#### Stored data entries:
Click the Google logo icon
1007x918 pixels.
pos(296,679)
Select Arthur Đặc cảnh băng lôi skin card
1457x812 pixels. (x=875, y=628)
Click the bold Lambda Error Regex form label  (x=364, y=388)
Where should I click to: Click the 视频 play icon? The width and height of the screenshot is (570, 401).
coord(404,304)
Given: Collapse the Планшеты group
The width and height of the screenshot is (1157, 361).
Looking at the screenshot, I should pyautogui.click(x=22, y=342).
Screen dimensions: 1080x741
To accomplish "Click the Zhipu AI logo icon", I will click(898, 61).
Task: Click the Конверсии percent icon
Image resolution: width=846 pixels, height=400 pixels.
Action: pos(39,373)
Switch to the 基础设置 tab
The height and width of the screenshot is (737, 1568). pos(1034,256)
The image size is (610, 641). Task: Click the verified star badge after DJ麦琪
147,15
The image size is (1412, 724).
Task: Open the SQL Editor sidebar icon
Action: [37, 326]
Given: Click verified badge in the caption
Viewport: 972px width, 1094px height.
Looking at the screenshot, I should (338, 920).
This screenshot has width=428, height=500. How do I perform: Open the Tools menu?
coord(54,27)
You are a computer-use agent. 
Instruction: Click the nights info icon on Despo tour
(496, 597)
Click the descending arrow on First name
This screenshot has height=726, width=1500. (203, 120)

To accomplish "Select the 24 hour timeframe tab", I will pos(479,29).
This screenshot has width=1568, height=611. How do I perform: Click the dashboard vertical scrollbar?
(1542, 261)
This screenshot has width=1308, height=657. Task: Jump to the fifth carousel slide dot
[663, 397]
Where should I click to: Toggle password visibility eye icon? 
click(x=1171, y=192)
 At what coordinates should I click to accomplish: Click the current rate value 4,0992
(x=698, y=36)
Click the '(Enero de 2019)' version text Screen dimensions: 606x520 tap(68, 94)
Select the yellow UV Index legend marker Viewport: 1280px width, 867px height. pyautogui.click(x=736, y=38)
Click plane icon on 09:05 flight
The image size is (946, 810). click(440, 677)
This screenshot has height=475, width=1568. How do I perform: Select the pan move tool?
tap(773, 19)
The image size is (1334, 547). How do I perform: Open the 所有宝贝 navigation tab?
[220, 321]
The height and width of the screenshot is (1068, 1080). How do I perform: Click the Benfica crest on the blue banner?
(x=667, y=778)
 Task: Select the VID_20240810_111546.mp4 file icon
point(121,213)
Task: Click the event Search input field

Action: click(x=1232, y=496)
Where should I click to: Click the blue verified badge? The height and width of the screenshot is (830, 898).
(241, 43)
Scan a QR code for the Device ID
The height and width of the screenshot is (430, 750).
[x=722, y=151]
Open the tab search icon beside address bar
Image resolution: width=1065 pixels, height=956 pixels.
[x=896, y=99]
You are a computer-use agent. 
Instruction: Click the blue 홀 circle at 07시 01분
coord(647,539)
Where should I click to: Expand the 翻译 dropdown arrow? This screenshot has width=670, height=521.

#### DIRECTIONS:
Going through the data above, return each line with the word "logo".

#### TASK OUTPUT:
Click the Google logo icon
To accomplish "Click the Zhipu AI logo icon", I will click(898, 61).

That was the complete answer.